Assemblymember Bill Magnarelli just wrote an op-ed arguing that we can’t move forward with the I-81 project until there’s consensus. This is wrong, and we need to move past the false hope that the I-81 project can possibly please everybody.
The Assemblymember pointed to widespread criticism of the recently release Draft Environmental Impact Statement as evidence that NYSDOT should not move forward with the Grid. People living in Pioneer Homes deserve better mitigation during the construction period; car drivers may have to stop at red lights; fewer people may drive directly past the Mall; car exhaust may cause students at Dr. King Elementary to develop chronic respiratory illness.
From the Assemblymember’s perspective, these criticisms all point to his preferred outcome for this project: the status quo.
“We can have connectivity within the city, including walking and bike trails, and continue to keep the city connected to its suburbs and the rest of the region. These are not mutually exclusive… What we need is a community grid in conjunction with a rebuilt viaduct, tunnel, or new bridge to keep traffic flowing through Syracuse.”
The Assemblymember then implies that this outcome—one which has been opposed by the City’s elected leadership for a decade—would work for everybody:
“I do not believe that a consensus for this project has ever been reached by the city, suburbs and outlying towns in our region.
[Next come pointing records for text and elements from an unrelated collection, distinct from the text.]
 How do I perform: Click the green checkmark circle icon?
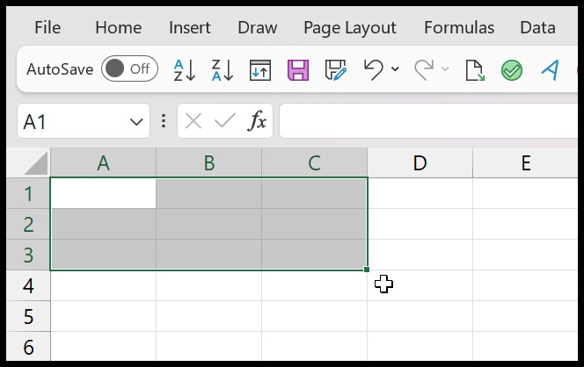[x=512, y=69]
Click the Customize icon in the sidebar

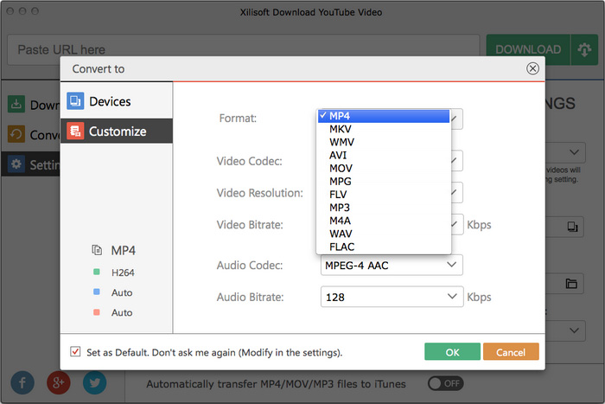click(x=75, y=131)

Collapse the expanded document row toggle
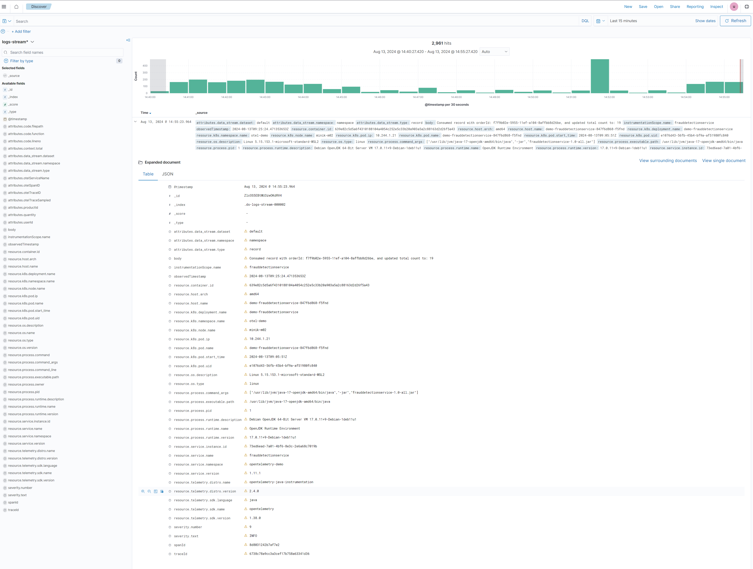135,122
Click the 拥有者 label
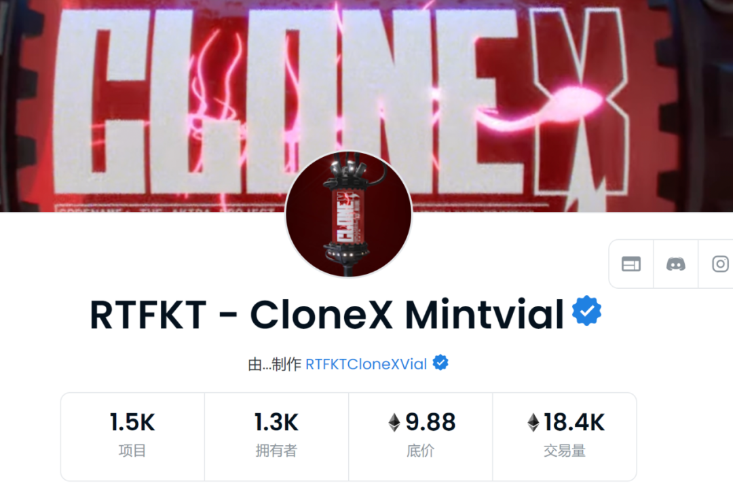The image size is (733, 490). 276,451
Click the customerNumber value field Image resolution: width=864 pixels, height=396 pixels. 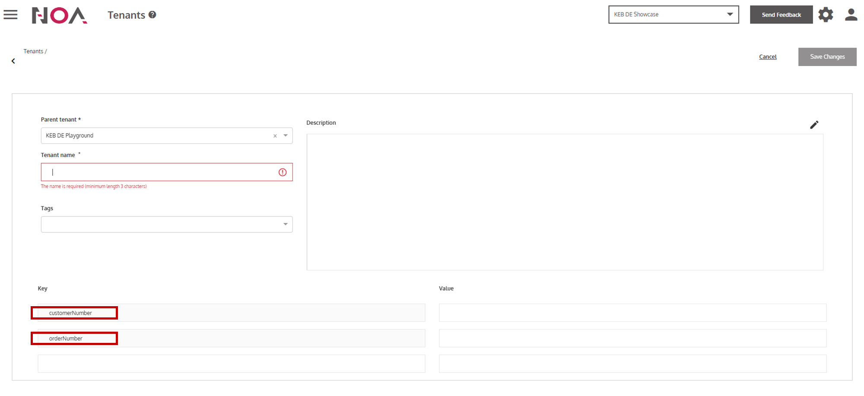point(632,313)
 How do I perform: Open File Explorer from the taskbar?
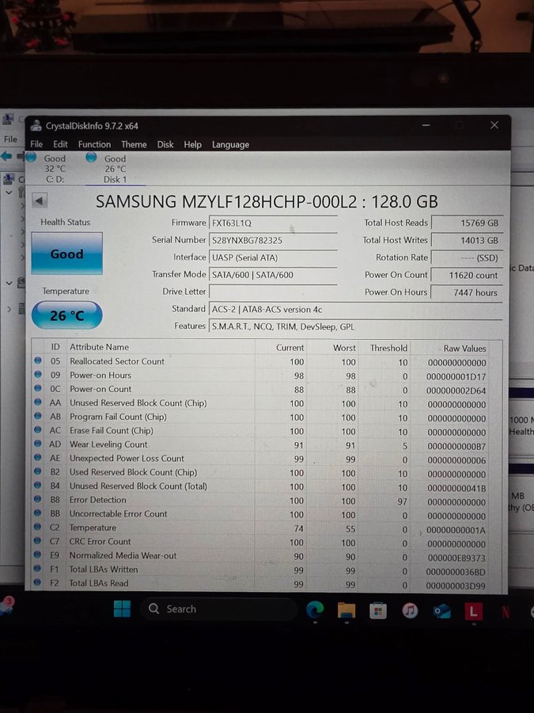pos(346,609)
Given the amount of federal monies available, why don’t we have an option that satisfies everyone’s needs?”
There is no option that can possibly meet everyone’s “needs,” and to see why all you have to do is read through the Assemblymember’s list of concerns. A new viaduct would certainly save car drivers from the terror of traffic lights, but it would also increase air pollution at Dr. King Elementary. A tunnel (it’s okay, you can laugh) would definitely keep cars moving past the Mall, but the interchange with 690 would be even bigger than what we have today, and it would create a blackhole in the middle of town where no one would ever have cause to walk or bike.
Assemblyman Magnarelli is wrong: competing interests want mutually exclusive things out of this project. There is no way to reconcile all of the concerns that different members of different communities have expressed about NYSDOT’s current plan for I-81.
In fact, the DEIS has received so much criticism because it is a misguided attempt to find a “consensus” solution. The Grid should resemble a normal city street in order to accommodate local street life while discouraging through traffic from bringing air pollution, noise pollution, and traffic violence into the City. Instead, NYSDOT is offering something no one wants—the West Street Arterial but bigger—in order to appease powerful people like the Assemblymember who have demanded that the Grid accommodate high-speed high-volume car traffic.
There is no possible solution that can please both the Mall and Dr. King Elementary’s community. They simply want mutually exclusive outcomes from the I-81 project. That’s a hard truth because it requires our leaders to make a decision that will be unpopular with some people, but it’s the way things are. Anybody who continues to nurture this false hope—that if we just had more time, if we just thought a little harder about it, if we just spent more money, then everybody could be happy—is ignoring reality.